SUPPLIED PASSAGE:
Claude Mulindi

The Glass Castle

Jeannette Walls

Mr. and Mrs. Walls are at once inspiring and negligent. Jannette Walls chronicles her upbringing in a poverty-stricken household. The Walls siblings are incredibly resilient.

Date Read: 2025-04-21
Recommendation: 4/5

Notes:

Mom always said people worried too much about their children. Suffering when you’re young is good for you, she said. It immunized your body and your soul, and that was why she ignored us kids when we cried. Fussing over children who cry only encourages them, she told us. That’s positive reinforcement for negative behavior.

I wondered if the fire had been out to get me. I wondered if all fire was related, like Dad said all humans were related, if the fire that had burned me that day while I cooked hot dogs was somehow connected to the fire I had flushed down the toilet and the fire burning at the hotel. I didn’t have the answers to those questions, but what I did know was that I lived in a world that at any moment could erupt into fire. It was the sort of knowledge that kept you on your toes.

It’s the Joshua tree’s struggle that gives it its beauty.

We laughed about all the kids who believed in the Santa myth and got nothing for Christmas but a bunch of cheap plastic toys. “Years from now, when all the junk they got is broken and long forgotten,” Dad said, “you’ll still have your stars.”

Dad kept telling me that he loved me, that he never would have let me drown, but you can’t cling to the side your whole life, that one lesson every parent needs to teach a child is “If you don’t want to sink, you better figure out how to swim.”

I could hear people around us whispering about the crazy drunk man and his dirty little urchin children, but who cared what they thought? None of them had ever had their hand licked by a cheetah.

Too much hard luck can create a permanent meanness of spirit in any creature.

“Life is a drama full of tragedy and comedy,” Mom told me. “You should learn to enjoy the comic episodes a little more.”

I didn’t want to be transported to another world. My favorite books all involved people dealing with hardships.

As for the learning itself, I figured you didn’t need a college degree to become one of the people who knew what was really going on. If you paid attention, you could pick things up on your own.

For a while I considered dropping out of Barnard to help. It felt unbearably selfish, just downright wrong, to be indulging myself with an education in the liberal arts at a fancy private college while Mom and Dad were on the streets.

DATA EXTRACTS:
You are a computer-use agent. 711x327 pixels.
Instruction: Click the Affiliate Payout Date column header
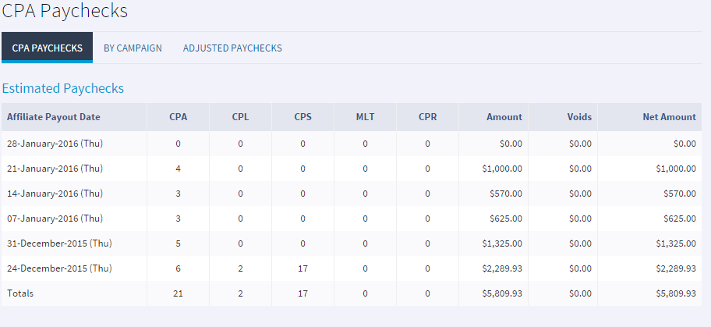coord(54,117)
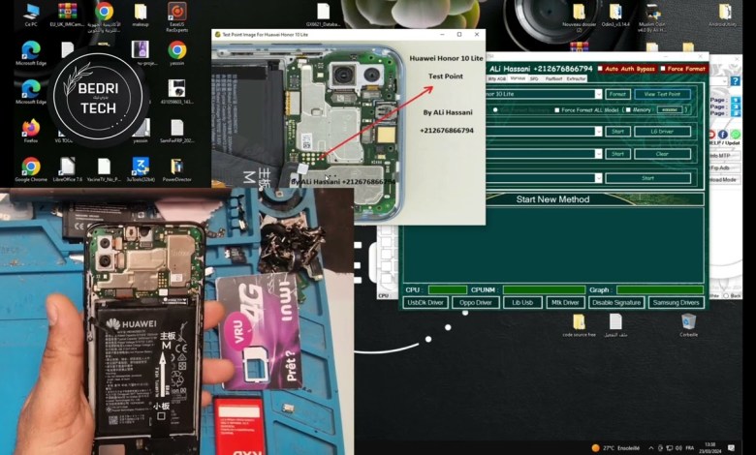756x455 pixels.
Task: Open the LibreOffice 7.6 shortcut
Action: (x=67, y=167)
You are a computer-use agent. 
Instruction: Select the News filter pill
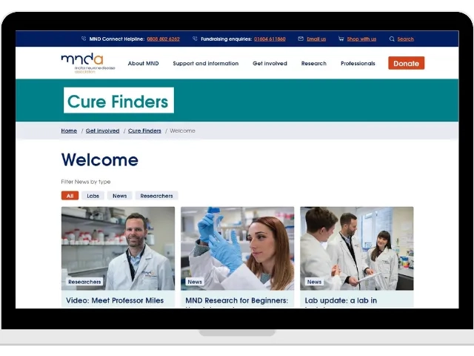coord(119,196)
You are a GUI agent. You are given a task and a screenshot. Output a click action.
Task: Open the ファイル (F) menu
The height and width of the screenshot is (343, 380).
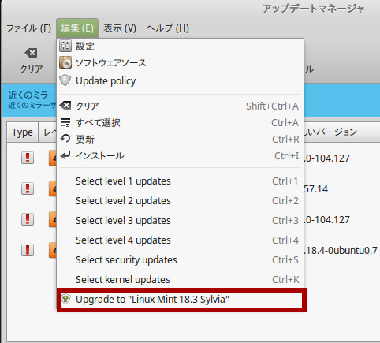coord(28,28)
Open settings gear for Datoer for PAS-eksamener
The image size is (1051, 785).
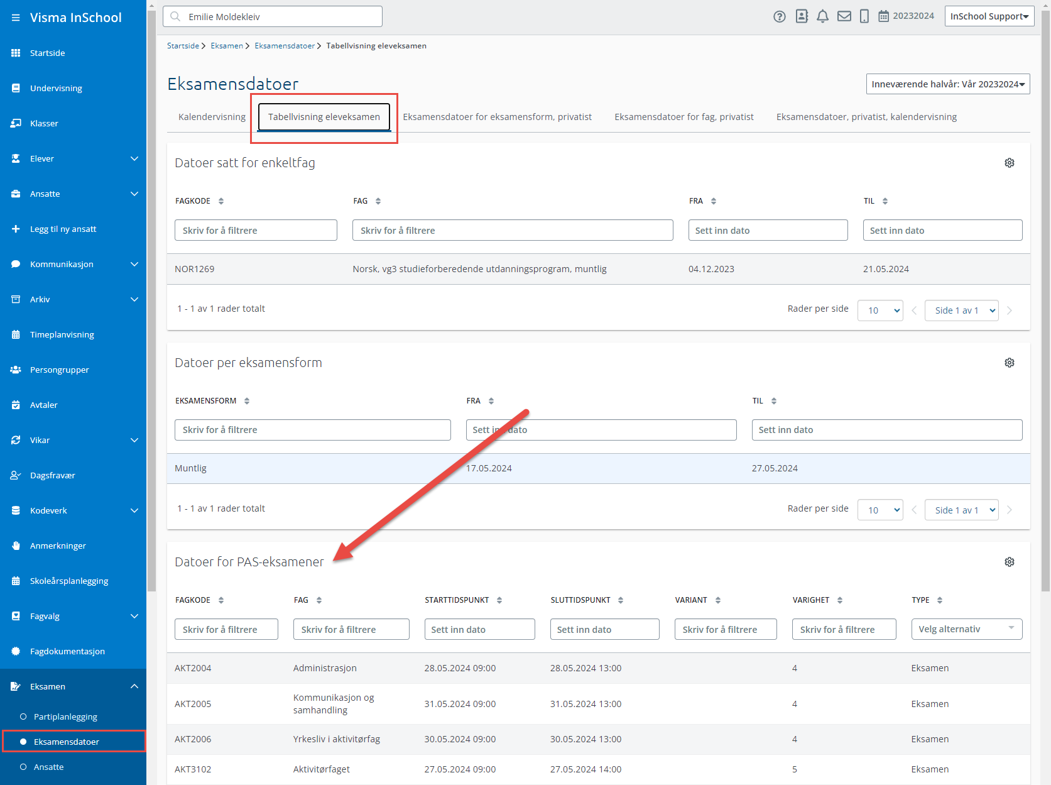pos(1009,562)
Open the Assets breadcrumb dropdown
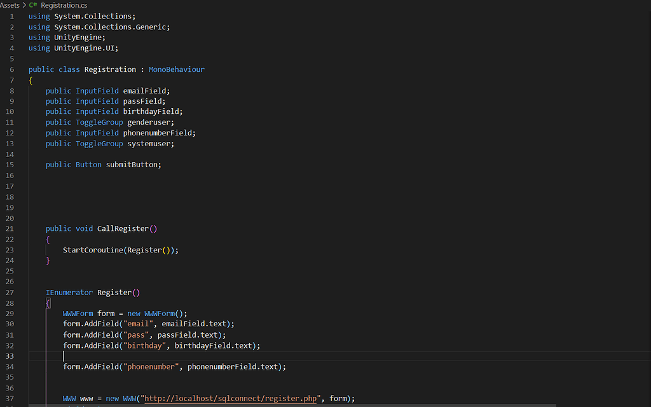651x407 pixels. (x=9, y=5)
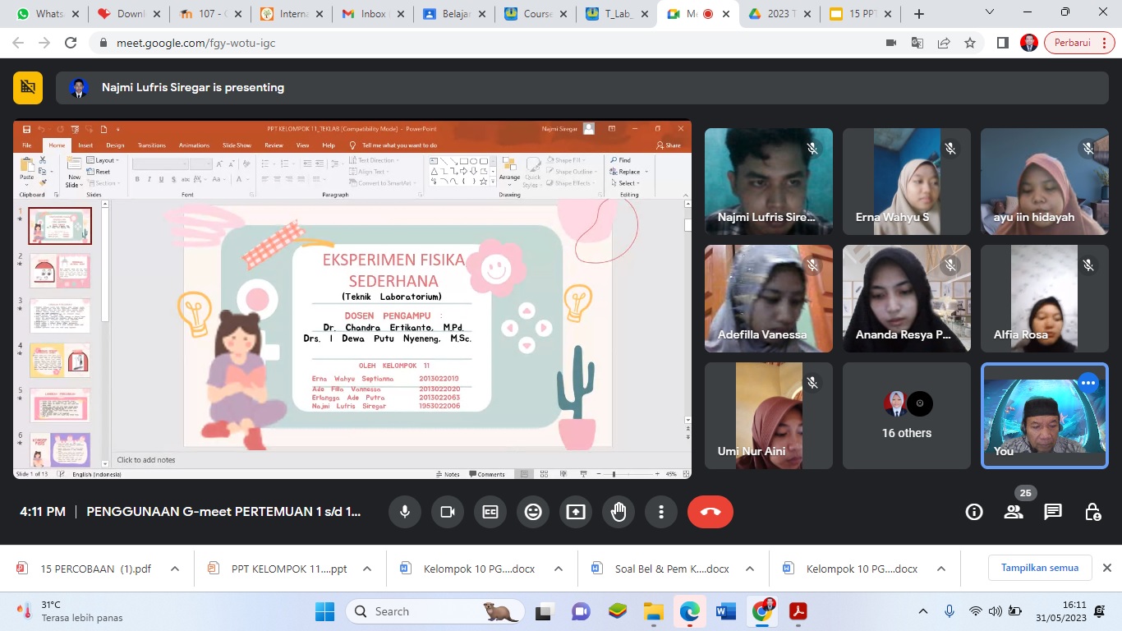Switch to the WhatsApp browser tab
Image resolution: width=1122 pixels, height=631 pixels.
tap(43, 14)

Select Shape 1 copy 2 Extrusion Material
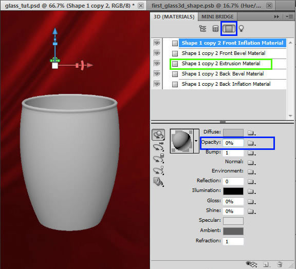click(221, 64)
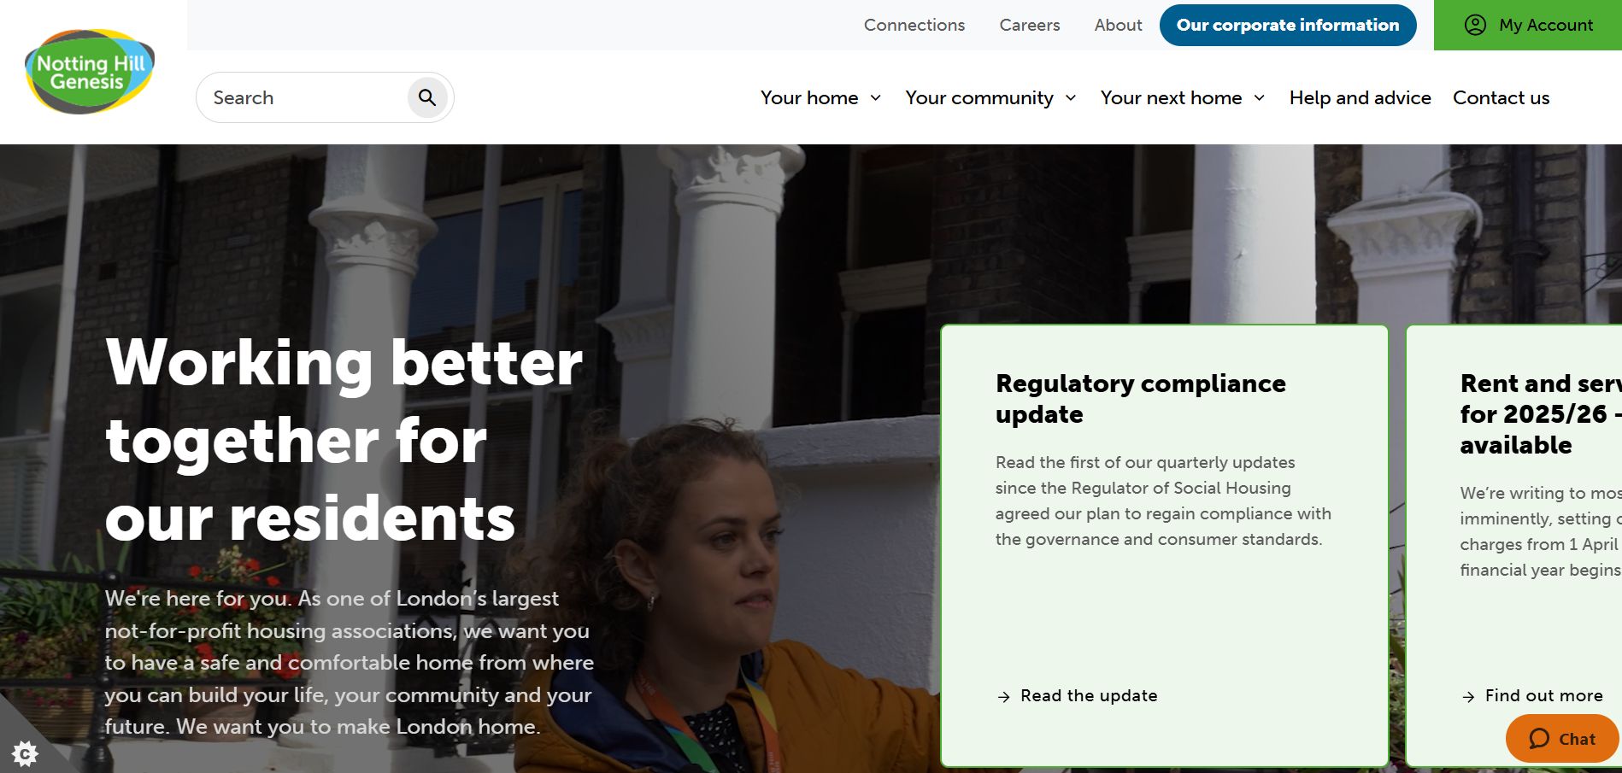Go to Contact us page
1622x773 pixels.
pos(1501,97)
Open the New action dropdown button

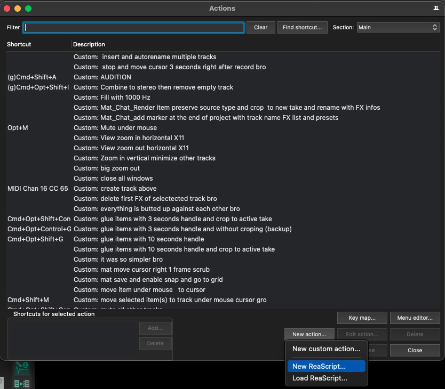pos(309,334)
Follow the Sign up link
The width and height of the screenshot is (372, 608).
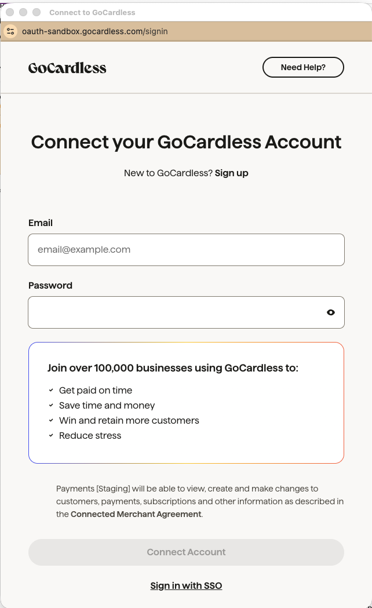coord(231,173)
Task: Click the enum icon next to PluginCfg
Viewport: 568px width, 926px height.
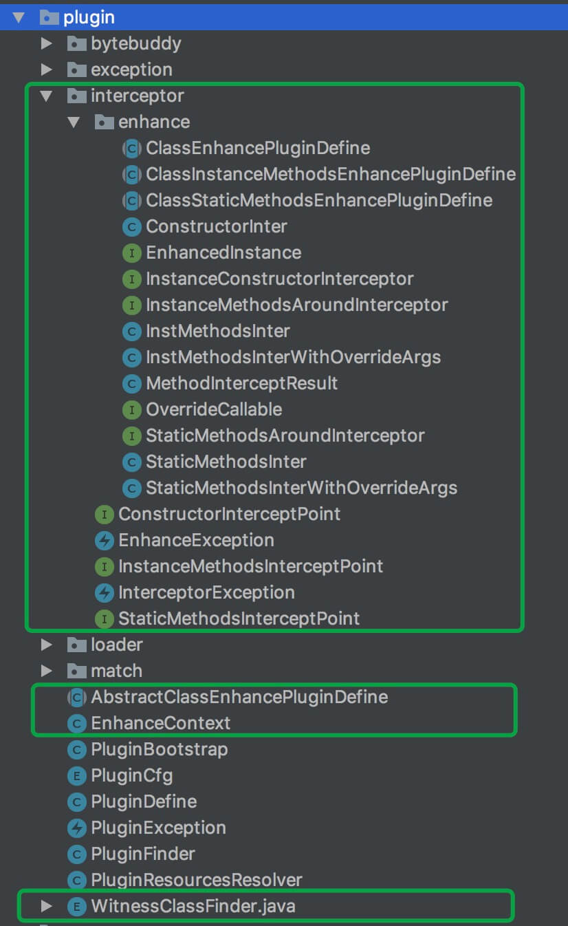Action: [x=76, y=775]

ABOUT THIS EXERCISE:
Reproduce everything in the book notes on The Glass Castle from "Mr. and Mrs." down to "are incredibly resilient.". The items have nothing to do with the book notes on The Glass Castle.

SOLUTION TO THE PROBLEM:
Mr. and Mrs. Walls are at once inspiring and negligent. Jannette Walls chronicles her upbringing in a poverty-stricken household. The Walls siblings are incredibly resilient.